§ **What you need to do**
Restate all of the data below word for word.
--- START ---
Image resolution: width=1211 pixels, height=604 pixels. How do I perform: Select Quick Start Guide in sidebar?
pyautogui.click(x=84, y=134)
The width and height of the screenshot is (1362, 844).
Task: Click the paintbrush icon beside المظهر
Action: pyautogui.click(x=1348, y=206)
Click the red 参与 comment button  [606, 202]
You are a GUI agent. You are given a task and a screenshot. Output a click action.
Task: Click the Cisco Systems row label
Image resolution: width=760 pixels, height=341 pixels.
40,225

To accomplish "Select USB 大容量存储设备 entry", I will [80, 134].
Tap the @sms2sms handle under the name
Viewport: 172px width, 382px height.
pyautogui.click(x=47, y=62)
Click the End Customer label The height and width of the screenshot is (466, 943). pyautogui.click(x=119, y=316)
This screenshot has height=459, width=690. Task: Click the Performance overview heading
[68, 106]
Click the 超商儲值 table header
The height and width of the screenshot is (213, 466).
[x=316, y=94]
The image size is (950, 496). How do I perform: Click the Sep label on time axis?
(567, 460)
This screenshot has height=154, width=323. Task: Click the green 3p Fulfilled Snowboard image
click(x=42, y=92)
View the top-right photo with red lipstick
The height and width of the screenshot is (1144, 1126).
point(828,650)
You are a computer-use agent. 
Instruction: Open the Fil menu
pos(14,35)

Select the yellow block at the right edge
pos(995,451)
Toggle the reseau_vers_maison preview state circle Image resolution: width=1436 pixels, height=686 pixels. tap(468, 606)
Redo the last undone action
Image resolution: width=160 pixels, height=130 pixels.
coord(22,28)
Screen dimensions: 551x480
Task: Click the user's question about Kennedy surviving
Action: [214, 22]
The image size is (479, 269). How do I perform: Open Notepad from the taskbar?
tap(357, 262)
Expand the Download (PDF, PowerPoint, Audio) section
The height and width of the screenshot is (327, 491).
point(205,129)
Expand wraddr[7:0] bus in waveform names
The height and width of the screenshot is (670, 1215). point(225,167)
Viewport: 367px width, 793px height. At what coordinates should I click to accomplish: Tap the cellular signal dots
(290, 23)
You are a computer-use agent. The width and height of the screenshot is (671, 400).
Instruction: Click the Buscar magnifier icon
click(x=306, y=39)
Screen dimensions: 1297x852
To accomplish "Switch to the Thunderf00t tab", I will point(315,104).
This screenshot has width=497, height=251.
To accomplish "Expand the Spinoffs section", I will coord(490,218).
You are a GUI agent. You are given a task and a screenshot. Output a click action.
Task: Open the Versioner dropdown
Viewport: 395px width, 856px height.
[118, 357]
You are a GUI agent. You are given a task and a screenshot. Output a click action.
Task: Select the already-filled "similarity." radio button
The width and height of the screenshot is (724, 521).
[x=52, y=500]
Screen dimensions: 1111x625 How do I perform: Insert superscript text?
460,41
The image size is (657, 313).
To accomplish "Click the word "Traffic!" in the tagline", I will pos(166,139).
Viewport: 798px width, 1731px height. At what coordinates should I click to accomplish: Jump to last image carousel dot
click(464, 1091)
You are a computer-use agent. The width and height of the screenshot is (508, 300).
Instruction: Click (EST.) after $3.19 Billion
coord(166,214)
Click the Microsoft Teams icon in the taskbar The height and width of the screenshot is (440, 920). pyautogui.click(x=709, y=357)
--- END ---
§ **Response for this exercise**
Image resolution: width=1211 pixels, height=604 pixels. How do I perform: Select Quick Start Guide in sidebar?
pyautogui.click(x=84, y=134)
The width and height of the screenshot is (1362, 844).
Task: Click the paintbrush icon beside المظهر
Action: pyautogui.click(x=1348, y=206)
Click the red 参与 comment button  [606, 202]
You are a GUI agent. You are given a task and a screenshot. Output a click action.
Task: Click the Cisco Systems row label
Image resolution: width=760 pixels, height=341 pixels.
40,225

To accomplish "Select USB 大容量存储设备 entry", I will [80, 134].
Tap the @sms2sms handle under the name
Viewport: 172px width, 382px height.
pyautogui.click(x=47, y=62)
Click the End Customer label The height and width of the screenshot is (466, 943). pyautogui.click(x=119, y=316)
This screenshot has height=459, width=690. Task: Click the Performance overview heading
[68, 106]
Click the 超商儲值 table header
The height and width of the screenshot is (213, 466).
[x=316, y=94]
The image size is (950, 496). How do I perform: Click the Sep label on time axis?
(567, 460)
This screenshot has height=154, width=323. Task: Click the green 3p Fulfilled Snowboard image
click(x=42, y=92)
View the top-right photo with red lipstick
The height and width of the screenshot is (1144, 1126).
point(828,650)
You are a computer-use agent. 
Instruction: Open the Fil menu
pos(14,35)

Select the yellow block at the right edge
pos(995,451)
Toggle the reseau_vers_maison preview state circle Image resolution: width=1436 pixels, height=686 pixels. tap(468, 606)
Redo the last undone action
Image resolution: width=160 pixels, height=130 pixels.
coord(22,28)
Screen dimensions: 551x480
Task: Click the user's question about Kennedy surviving
Action: [214, 22]
The image size is (479, 269). How do I perform: Open Notepad from the taskbar?
tap(357, 262)
Expand the Download (PDF, PowerPoint, Audio) section
The height and width of the screenshot is (327, 491).
point(205,129)
Expand wraddr[7:0] bus in waveform names
The height and width of the screenshot is (670, 1215). point(225,167)
Viewport: 367px width, 793px height. At what coordinates should I click to accomplish: Tap the cellular signal dots
(290, 23)
You are a computer-use agent. The width and height of the screenshot is (671, 400).
Instruction: Click the Buscar magnifier icon
click(x=306, y=39)
Screen dimensions: 1297x852
To accomplish "Switch to the Thunderf00t tab", I will point(315,104).
This screenshot has width=497, height=251.
To accomplish "Expand the Spinoffs section", I will coord(490,218).
You are a GUI agent. You are given a task and a screenshot. Output a click action.
Task: Open the Versioner dropdown
Viewport: 395px width, 856px height.
[118, 357]
You are a GUI agent. You are given a task and a screenshot. Output a click action.
Task: Select the already-filled "similarity." radio button
The width and height of the screenshot is (724, 521).
[x=52, y=500]
Screen dimensions: 1111x625 How do I perform: Insert superscript text?
460,41
The image size is (657, 313).
To accomplish "Click the word "Traffic!" in the tagline", I will pos(166,139).
Viewport: 798px width, 1731px height. At what coordinates should I click to accomplish: Jump to last image carousel dot
click(464, 1091)
You are a computer-use agent. The width and height of the screenshot is (508, 300).
Instruction: Click (EST.) after $3.19 Billion
coord(166,214)
Click the Microsoft Teams icon in the taskbar The height and width of the screenshot is (440, 920). pyautogui.click(x=709, y=357)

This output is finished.